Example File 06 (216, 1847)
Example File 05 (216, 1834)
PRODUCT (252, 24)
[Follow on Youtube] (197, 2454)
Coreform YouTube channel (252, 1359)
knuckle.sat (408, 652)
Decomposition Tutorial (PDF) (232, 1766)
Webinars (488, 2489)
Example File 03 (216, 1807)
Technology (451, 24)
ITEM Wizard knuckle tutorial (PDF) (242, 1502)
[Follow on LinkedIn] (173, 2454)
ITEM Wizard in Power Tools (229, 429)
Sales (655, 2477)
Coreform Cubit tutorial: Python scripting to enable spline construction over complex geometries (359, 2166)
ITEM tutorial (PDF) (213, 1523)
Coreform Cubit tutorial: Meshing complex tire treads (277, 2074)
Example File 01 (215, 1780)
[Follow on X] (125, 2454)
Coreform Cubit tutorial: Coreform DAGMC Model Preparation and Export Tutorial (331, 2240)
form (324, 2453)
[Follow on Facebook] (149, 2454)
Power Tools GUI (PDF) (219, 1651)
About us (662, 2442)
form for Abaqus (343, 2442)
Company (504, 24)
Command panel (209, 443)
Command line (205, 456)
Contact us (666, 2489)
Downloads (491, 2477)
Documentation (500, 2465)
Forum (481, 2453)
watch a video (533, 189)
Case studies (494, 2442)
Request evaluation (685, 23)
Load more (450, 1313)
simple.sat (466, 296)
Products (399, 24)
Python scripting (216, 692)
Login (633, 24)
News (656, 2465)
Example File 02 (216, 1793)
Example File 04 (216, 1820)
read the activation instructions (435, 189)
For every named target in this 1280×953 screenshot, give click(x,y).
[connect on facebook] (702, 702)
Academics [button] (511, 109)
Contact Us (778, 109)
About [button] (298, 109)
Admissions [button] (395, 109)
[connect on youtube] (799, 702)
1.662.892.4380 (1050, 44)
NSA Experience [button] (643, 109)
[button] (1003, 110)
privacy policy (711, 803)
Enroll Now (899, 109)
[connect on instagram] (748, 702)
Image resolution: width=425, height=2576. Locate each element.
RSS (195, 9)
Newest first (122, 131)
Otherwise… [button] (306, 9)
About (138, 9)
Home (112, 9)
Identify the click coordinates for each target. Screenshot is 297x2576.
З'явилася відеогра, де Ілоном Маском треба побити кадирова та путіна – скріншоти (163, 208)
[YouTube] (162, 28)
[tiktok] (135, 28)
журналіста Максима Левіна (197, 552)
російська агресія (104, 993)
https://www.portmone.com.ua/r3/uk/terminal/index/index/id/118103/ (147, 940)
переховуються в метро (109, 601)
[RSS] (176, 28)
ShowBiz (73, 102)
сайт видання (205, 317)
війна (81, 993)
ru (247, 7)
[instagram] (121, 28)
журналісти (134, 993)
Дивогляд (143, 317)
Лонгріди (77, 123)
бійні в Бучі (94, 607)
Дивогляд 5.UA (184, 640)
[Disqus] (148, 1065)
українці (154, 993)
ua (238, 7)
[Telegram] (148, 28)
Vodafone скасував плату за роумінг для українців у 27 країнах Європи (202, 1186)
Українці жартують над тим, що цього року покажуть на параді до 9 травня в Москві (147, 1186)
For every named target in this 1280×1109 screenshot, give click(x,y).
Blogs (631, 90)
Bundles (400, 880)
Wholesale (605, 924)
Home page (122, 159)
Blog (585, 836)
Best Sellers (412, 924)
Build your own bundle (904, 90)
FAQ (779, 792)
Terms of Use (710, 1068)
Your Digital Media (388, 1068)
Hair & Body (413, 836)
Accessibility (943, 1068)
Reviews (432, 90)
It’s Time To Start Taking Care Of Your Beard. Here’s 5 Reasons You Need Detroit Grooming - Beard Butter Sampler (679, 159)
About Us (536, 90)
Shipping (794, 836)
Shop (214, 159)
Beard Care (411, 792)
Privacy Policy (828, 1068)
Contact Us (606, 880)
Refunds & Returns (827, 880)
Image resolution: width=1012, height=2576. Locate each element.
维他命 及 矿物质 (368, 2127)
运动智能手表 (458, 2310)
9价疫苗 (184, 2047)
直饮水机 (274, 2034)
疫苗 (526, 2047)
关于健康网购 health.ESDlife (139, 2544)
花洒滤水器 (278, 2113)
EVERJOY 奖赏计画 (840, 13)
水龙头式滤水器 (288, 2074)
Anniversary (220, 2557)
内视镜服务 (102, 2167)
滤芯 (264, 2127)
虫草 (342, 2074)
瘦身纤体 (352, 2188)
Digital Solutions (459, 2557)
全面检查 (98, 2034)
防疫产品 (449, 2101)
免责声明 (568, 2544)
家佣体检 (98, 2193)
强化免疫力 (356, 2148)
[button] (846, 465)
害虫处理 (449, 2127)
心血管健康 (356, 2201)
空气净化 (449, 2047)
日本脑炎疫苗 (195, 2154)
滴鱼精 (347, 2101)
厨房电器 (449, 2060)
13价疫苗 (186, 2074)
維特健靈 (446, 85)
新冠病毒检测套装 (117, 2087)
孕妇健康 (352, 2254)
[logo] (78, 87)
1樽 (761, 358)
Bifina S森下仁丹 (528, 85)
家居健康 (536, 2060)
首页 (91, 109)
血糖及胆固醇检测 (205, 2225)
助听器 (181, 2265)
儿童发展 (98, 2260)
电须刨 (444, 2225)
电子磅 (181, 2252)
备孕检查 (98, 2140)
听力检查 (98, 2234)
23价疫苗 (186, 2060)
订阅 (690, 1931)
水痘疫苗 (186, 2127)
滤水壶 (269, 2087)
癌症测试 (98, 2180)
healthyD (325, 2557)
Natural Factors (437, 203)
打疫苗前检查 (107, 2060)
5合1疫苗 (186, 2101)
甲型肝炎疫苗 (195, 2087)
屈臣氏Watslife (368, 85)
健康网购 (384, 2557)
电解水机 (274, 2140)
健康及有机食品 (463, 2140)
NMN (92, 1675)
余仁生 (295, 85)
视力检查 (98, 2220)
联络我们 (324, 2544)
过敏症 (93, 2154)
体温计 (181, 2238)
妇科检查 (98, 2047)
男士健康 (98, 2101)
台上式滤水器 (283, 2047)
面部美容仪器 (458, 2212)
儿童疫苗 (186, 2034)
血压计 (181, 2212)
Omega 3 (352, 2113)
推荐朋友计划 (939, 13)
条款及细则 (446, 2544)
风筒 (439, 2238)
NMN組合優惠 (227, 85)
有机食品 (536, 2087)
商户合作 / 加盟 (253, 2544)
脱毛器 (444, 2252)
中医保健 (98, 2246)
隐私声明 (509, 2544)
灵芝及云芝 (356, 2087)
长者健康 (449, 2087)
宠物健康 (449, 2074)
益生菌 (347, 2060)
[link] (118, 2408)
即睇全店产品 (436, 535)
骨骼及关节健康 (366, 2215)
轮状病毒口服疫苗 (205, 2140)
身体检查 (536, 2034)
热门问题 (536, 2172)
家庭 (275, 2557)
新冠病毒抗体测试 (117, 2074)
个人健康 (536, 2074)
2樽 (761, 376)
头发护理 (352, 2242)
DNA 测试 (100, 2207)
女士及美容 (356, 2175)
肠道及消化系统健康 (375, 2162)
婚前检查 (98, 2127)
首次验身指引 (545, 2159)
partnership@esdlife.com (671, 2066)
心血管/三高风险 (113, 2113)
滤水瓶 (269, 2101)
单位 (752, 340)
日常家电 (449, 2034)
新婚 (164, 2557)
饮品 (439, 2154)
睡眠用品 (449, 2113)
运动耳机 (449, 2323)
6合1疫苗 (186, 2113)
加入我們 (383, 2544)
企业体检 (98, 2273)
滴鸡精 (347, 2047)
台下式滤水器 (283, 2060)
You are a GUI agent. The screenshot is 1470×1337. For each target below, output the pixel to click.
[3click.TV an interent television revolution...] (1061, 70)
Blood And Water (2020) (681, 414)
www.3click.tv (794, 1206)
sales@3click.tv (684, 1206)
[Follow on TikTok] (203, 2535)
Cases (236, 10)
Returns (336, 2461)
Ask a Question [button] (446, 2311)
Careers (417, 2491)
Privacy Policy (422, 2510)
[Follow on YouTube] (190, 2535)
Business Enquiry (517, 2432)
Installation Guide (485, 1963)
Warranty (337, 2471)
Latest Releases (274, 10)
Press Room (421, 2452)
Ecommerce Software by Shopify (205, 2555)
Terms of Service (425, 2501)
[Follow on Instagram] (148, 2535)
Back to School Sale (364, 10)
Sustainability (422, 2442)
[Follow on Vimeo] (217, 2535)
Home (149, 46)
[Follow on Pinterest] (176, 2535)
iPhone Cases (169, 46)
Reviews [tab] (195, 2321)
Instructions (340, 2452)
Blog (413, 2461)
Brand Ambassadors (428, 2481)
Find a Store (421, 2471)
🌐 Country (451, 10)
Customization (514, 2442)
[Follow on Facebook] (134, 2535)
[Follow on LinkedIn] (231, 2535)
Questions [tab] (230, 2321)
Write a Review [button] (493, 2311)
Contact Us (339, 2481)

Try it: Where the line holding "ITEM Wizard knuckle" appears in the listing above, start reproducing exactly, and end with the line holding "News (656, 2465)".

Task response:
ITEM Wizard knuckle tutorial (PDF) (242, 1502)
[Follow on LinkedIn] (173, 2454)
ITEM Wizard in Power Tools (229, 429)
Sales (655, 2477)
Coreform Cubit tutorial: Python scripting to enable spline construction over complex geometries (359, 2166)
ITEM tutorial (PDF) (213, 1523)
Coreform Cubit tutorial: Meshing complex tire treads (277, 2074)
Example File 01 (215, 1780)
[Follow on X] (125, 2454)
Coreform Cubit tutorial: Coreform DAGMC Model Preparation and Export Tutorial (331, 2240)
form (324, 2453)
[Follow on Facebook] (149, 2454)
Power Tools GUI (PDF) (219, 1651)
About us (662, 2442)
form for Abaqus (343, 2442)
Company (504, 24)
Command panel (209, 443)
Command line (205, 456)
Contact us (666, 2489)
Downloads (491, 2477)
Documentation (500, 2465)
Forum (481, 2453)
watch a video (533, 189)
Case studies (494, 2442)
Request evaluation (685, 23)
Load more (450, 1313)
simple.sat (466, 296)
Products (399, 24)
Python scripting (216, 692)
Login (633, 24)
News (656, 2465)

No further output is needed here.